## start TEXT SEGMENT

Hacker Newsnew | past | comments | ask | show | jobs | submitlogin

This is a classic case of a business losing a market because they didn't want to let go of a dying but profitable business. The market always wins in the long run.

Don't feel sad. This market dynamic is how startups can get ahead. Otherwise everything would be dominated by the huge incumbents forever.



> Otherwise everything would be dominated by the huge incumbents forever.

One thing to remember is that mainframes are still dominated by IBM, 60 years later. And mainframes are still a somewhat stable market worth billions of dollars.

IT works primarily by accretion, new markets are created, and in those markets IT also seems to work by natural monopolies due to network effects, so once the market stabilizes the huge incumbents are there forever.

IBM still dominates mainframes, minicomputers are gone so no one dominates those anymore, workstations are also gone so no domination there either, but PCs are dominated by Microsoft and have been for 40 years, smartphones are split between Android and iOS and both will probably be around as long as we use smartphones.


> PCs are dominated by Microsoft

?? PC (Desktop) OS are certainly dominated by Microsoft, but I don't see any one player dominating the PC Market. There's definitely companies that dominate different PC components (OS, CPU, audio, network, etc)

Anyway, I know that the mainframe market is pretty healthy, but who are the clients?


> Anyway, I know that the mainframe market is pretty healthy, but who are the clients?

## end TEXT SEGMENT

■ TASK REQUIREMENTS
1. Reproduce word for word the part of the discussion thread starting at "One thing to" and ending at "are there forever.".
2. According to the discussion thread, how long has IBM dominated mainframes?
3. Decide whether each statement agrees with the discussion thread: (a) PCs have been dominated by Microsoft for 40 years. (b) Workstations are still dominated by a single company. (c) The mainframe market is worth millions of dollars.
The data after this point are separate material, not part of the discussion thread.

## start DATASET EXCERPT

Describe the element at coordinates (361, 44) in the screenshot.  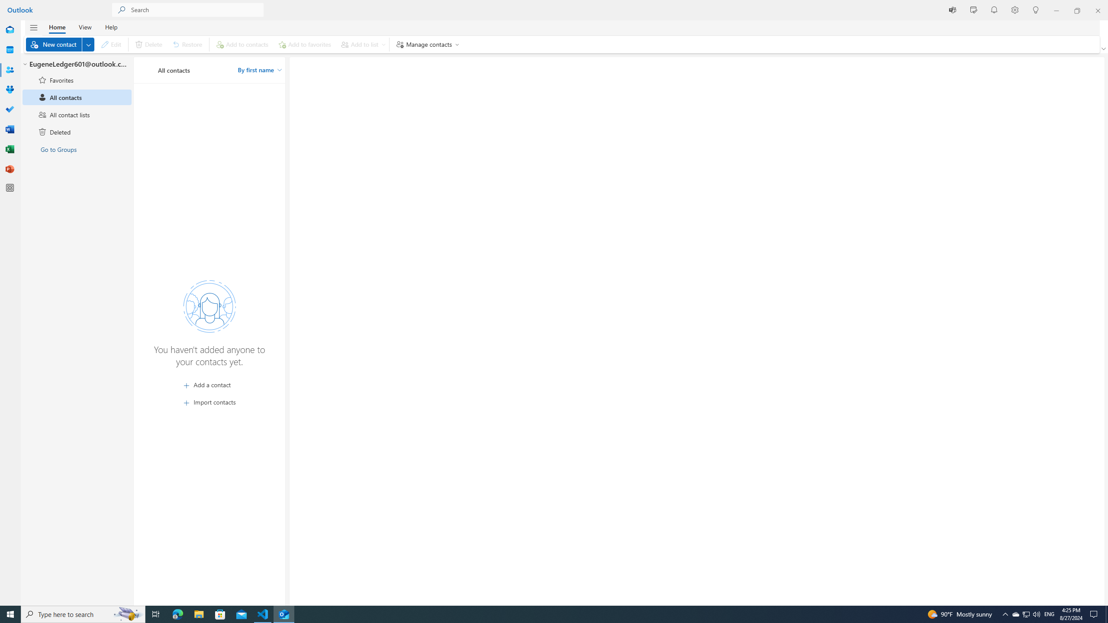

## end DATASET EXCERPT

■ ANSWERS TO THE EXERCISES
1.
One thing to remember is that mainframes are still dominated by IBM, 60 years later. And mainframes are still a somewhat stable market worth billions of dollars.

IT works primarily by accretion, new markets are created, and in those markets IT also seems to work by natural monopolies due to network effects, so once the market stabilizes the huge incumbents are there forever.

2. 60 years.

3.
(a) Yes: "PCs are dominated by Microsoft and have been for 40 years"
(b) No: "workstations are also gone so no domination there either"
(c) No: "a somewhat stable market worth billions of dollars"